The task >> Output only the span of lines that begins at the line containing "Általános felhasználási feltételek" and ends at the last line of the data, both included, exactly as they appear.
:: Supplied data ::
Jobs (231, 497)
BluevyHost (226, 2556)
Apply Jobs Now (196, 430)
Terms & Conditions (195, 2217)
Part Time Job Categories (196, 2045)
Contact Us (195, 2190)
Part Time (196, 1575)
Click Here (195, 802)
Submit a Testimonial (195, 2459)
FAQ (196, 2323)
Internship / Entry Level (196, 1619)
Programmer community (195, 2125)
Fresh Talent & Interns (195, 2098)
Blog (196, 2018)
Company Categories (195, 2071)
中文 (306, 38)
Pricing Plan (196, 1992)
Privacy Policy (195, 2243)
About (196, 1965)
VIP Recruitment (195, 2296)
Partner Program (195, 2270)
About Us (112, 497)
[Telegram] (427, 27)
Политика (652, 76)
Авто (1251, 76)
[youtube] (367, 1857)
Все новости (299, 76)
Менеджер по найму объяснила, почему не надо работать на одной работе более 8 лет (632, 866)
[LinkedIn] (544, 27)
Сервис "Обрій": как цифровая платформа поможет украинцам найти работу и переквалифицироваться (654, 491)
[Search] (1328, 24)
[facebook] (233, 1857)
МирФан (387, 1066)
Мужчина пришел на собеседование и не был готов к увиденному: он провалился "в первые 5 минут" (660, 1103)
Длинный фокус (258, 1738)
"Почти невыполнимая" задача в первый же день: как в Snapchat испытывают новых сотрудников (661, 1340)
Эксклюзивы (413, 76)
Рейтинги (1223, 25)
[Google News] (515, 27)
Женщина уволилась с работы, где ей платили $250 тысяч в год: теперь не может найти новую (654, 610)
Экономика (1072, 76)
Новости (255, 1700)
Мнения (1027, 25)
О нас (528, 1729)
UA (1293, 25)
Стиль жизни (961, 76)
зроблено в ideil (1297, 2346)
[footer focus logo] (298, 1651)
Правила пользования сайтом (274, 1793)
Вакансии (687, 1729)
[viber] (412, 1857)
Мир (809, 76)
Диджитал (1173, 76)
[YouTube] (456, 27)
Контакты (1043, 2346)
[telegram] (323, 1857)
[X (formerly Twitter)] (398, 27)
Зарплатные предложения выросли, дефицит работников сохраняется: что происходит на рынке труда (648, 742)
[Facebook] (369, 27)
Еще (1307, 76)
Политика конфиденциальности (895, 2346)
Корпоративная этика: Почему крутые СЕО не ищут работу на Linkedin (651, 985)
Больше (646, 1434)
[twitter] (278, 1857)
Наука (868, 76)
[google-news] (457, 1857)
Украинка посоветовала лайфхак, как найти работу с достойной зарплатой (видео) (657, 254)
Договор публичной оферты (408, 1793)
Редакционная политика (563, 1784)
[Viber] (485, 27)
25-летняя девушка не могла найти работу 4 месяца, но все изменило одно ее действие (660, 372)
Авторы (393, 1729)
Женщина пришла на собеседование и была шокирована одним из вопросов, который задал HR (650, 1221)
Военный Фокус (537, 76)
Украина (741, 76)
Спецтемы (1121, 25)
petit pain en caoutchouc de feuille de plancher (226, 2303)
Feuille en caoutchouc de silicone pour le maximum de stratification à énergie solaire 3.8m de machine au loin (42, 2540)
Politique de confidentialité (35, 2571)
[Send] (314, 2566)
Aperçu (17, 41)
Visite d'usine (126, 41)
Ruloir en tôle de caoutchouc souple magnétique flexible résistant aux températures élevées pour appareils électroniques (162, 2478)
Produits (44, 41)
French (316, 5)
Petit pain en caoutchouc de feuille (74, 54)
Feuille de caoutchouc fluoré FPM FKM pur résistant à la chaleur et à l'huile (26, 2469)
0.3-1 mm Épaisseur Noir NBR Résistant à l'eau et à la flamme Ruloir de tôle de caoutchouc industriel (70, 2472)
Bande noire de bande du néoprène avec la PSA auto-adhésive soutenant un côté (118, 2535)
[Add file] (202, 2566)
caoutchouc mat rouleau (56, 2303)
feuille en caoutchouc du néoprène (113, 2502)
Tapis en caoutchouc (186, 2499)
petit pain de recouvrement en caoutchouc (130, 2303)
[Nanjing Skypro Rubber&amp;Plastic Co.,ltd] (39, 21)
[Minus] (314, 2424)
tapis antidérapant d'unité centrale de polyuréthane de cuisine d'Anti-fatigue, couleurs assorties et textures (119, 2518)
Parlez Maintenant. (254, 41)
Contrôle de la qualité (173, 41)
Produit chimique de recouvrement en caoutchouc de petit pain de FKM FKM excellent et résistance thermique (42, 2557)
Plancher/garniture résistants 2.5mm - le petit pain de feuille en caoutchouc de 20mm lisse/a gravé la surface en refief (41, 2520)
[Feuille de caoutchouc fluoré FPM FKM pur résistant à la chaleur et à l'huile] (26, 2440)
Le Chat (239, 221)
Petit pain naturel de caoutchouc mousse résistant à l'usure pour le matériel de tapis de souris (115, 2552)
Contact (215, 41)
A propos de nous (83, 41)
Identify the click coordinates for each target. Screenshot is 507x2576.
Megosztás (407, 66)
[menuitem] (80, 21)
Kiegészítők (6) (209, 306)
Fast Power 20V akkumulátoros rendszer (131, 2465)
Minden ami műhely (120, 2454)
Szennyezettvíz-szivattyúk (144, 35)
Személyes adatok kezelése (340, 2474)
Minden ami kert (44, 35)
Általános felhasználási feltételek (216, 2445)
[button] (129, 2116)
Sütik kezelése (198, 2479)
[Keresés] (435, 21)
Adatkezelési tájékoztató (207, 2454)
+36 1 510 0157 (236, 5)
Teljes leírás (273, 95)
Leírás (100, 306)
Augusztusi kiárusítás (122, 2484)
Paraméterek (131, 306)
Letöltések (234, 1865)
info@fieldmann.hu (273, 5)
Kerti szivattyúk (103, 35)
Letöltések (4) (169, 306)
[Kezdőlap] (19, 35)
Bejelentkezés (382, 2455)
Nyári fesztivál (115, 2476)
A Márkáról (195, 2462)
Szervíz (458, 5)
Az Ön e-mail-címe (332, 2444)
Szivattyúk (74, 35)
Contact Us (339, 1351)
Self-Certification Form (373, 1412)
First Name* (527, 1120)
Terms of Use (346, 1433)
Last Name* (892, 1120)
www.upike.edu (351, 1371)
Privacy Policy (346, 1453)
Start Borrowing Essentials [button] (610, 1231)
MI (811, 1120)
:::
Task result >>
Általános felhasználási feltételek (216, 2445)
[button] (129, 2116)
Sütik kezelése (198, 2479)
[Keresés] (435, 21)
Adatkezelési tájékoztató (207, 2454)
+36 1 510 0157 (236, 5)
Teljes leírás (273, 95)
Leírás (100, 306)
Augusztusi kiárusítás (122, 2484)
Paraméterek (131, 306)
Letöltések (234, 1865)
info@fieldmann.hu (273, 5)
Kerti szivattyúk (103, 35)
Letöltések (4) (169, 306)
[Kezdőlap] (19, 35)
Bejelentkezés (382, 2455)
Nyári fesztivál (115, 2476)
A Márkáról (195, 2462)
Szervíz (458, 5)
Az Ön e-mail-címe (332, 2444)
Szivattyúk (74, 35)
Contact Us (339, 1351)
Self-Certification Form (373, 1412)
First Name* (527, 1120)
Terms of Use (346, 1433)
Last Name* (892, 1120)
www.upike.edu (351, 1371)
Privacy Policy (346, 1453)
Start Borrowing Essentials [button] (610, 1231)
MI (811, 1120)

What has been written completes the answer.